In the first season of the “Cold” podcast, Cawley, a long-time journalist, dug into the disappearance of Susan Cox Powell in Utah’s West Desert in 2009. Many thought that Josh Powell, her husband, may have dumped the body in a mine in that area. The police looked into those tips but ultimately concluded that they could not find a body.

The same information continued to be provided to the police decades later. In some cases, the earlier accounts did not even match up with recent ones.

Both Turney and Cawley think that intention matters. The media often gets things wrong but the end goal should be to help the cases get solved. When larger ambitions, like click-through rates and ratings, need appeasing, these values can be forgotten. This is when victims become footnotes in their own case. 

Turney remembers being interviewed by media outlets and constantly being asked to explain her sister’s “rebellion.”

“If we treated every teenager that goes missing as ‘rebellious’ for ... completely normal experimentation that a high percentage of teenagers engage in, we wouldn’t recover nearly as many as we do,” she said, adding that if her sister was viewed as “the amazingly strong and caring young woman she really was,” then more people would have paid attention sooner.

Why true-crime matters

Kevin Balfe, founder of Crime Con, a convention for true-crime lovers, has spent time with investigators and experts in the field of true crime, explained the reason crowdsourcing became evident in solving these crimes: Usually when an investigation starts, law enforcement talks to everyone who may know something, but then time passes. Now, it's 12 years later. The same married and madly-in-love couple is divorced. The worker from the company he planned to retire at was fired.
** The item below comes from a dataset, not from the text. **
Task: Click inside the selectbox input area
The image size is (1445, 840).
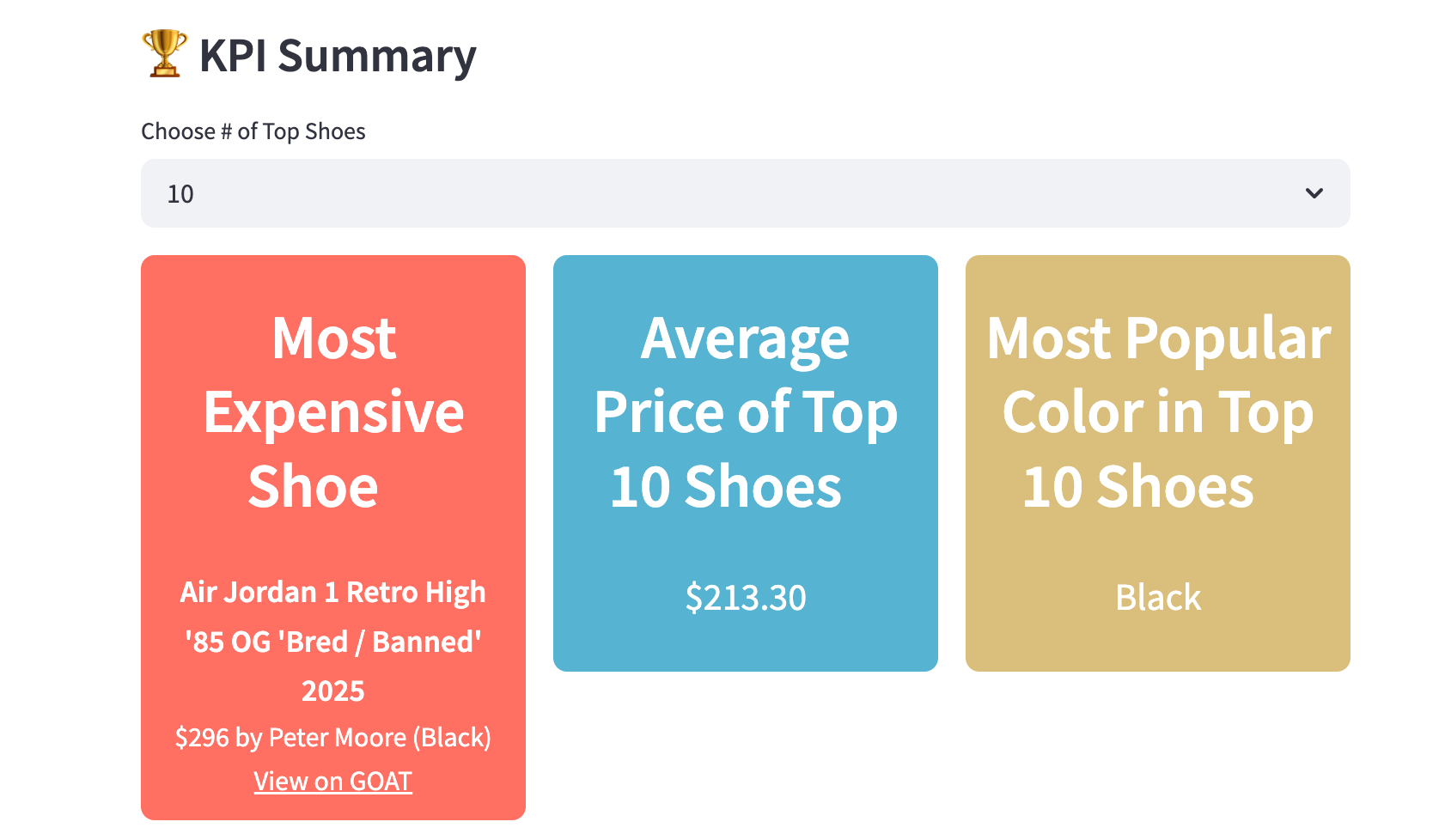Action: 601,194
“When something comes back in the news unexpectedly, it can create a good atmosphere where someone might say something that they wouldn’t have years ago,” he added.

With all the troubling experiences Turney has gone through, she still believes that one share, one click, one phone call can change the case forever.

The true-crime genre educates the masses about the types of abusive behaviors across the board, allowing them to advocate for victims and themselves.

Even on her podcast, “Voices for Justice,” Turney often says, “don’t just listen to their stories, be a voice for them.”